In a biopsy, a small sample of tissue is removed. It can be taken from a tumor in the lung. Or it can be taken from other parts of your body. That sample is then studied under a microscope to learn more about your cancer. The following tests can be done to get a biopsy.
Bronchoscopy. A thin, lighted, flexible tube (bronchoscope) goes into the nose and down the windpipe. The healthcare provider then has a direct view of the windpipe and bronchial tubes. Tissue samples may be taken from any areas that look like they might be cancer. The walls of the windpipe and bronchial tubes may also be brushed and rinsed. This loosens cells. The cells can then be removed and studied in a lab.
Endobronchial ultrasound (EBUS). A bronchoscope is used with ultrasound (image made from sound waves) to look at the lymph nodes and other structures between the lungs. A similar test is called an endoscopic esophageal ultrasound. In that test, a scope is passed down the tube that carries food from your mouth to your stomach (the esophagus) to look at these structures.
Fine-needle aspiration (FNA). A very thin needle is used to remove cells from a tumor. This test is done under local anesthesia to help prevent pain. This means medicines are used to make the area numb. During the FNA, you may have a CT scan. This helps the healthcare provider place the needle exactly where it needs to be.
Pictures from different imaging tests can provide details about your lungs and any tumors they may have. These pictures can also show a tumor’s location and size.
Chest X-ray. This is one of the most common imaging tests. Other imaging tests will likely be done.
CT scan. This is a computer-enhanced X-ray image.
PET scan (positron emission tomography). This test uses a slightly radioactive liquid (tracer) to find areas where cancer cells are in the body.
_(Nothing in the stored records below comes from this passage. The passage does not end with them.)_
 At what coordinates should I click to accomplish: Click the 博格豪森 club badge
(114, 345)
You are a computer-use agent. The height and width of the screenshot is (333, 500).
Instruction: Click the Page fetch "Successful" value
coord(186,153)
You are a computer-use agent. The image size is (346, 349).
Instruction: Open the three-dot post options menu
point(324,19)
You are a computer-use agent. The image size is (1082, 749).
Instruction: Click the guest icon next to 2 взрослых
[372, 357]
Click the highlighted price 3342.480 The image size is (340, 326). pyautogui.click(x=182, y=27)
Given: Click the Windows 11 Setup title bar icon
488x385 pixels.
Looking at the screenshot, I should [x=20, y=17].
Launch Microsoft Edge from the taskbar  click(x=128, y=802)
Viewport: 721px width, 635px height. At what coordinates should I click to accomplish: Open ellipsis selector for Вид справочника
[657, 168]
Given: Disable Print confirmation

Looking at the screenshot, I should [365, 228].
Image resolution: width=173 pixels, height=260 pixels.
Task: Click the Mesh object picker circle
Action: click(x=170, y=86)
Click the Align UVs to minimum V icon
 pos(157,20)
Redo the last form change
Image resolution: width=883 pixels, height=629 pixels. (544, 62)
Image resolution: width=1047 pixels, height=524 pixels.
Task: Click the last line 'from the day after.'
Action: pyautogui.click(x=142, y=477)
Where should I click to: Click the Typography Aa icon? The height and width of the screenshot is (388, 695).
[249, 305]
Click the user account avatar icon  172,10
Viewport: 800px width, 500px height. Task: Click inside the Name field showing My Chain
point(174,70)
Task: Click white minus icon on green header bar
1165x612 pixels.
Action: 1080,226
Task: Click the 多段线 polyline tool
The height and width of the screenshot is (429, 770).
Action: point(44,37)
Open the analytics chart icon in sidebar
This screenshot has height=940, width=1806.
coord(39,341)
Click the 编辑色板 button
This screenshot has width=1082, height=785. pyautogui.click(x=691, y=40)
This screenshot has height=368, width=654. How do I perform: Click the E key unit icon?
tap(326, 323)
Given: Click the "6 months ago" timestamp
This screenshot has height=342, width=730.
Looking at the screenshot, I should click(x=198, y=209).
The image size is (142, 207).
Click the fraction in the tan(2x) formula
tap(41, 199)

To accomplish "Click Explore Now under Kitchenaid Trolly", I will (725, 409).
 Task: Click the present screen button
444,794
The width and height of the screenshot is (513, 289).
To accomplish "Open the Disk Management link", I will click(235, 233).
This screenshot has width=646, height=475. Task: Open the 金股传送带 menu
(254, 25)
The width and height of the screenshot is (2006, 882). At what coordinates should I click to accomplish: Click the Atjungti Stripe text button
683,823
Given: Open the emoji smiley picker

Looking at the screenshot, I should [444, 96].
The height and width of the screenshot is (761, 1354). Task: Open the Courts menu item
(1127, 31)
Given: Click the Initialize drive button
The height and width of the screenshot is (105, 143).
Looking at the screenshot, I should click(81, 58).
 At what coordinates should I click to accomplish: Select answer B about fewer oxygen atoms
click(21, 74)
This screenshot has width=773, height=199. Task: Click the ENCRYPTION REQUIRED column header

A PET scan is often done along with a CT scan. It can find a tumor that may not appear on a chest X-ray.
MRI. This test is not used as often. It uses strong magnets and computers to help form a highly detailed image.
You may also have a bone scan or other imaging tests to learn whether the cancer has spread. Your healthcare provider will tell you how to prepare for any tests.
Staging is a process to measure how much cancer there is and whether it has spread. Your healthcare provider uses exams and tests to find out the size of the cancer and where it is. He or she can also see if the cancer has grown into nearby areas, and if it has spread to other parts of your body. The stage of a cancer is one of the most important things to know when deciding how to treat the cancer.
When staging lung cancer, the following 3 factors are considered:
The tumor. How large is it? Has it reached other nearby structures?
The nearby lymph nodes. Have they been affected? If so, which lymph nodes—the lymph nodes near the tumor, or the lymph nodes in the center of the chest (mediastinal lymph nodes)? If the mediastinal lymph nodes are affected, are both sides affected? Or are they only affected on the same side as the tumor?
Metastasis. Has the cancer spread to other parts of the body?
Both non-small cell and small cell lung cancers are then put into stage groupings based on this information. These groupings give an overall description of your cancer. A stage grouping can have a value of 0 to 4 and they're written as Roman numerals 0, I, II, III, and IV. The higher the number, the more advanced the cancer is. Letters and numbers can be used after the Roman numeral to give more details.
Lung cancer staging is complex. Be sure to ask your healthcare provider to explain the stage of your cancer to you in a way you can understand.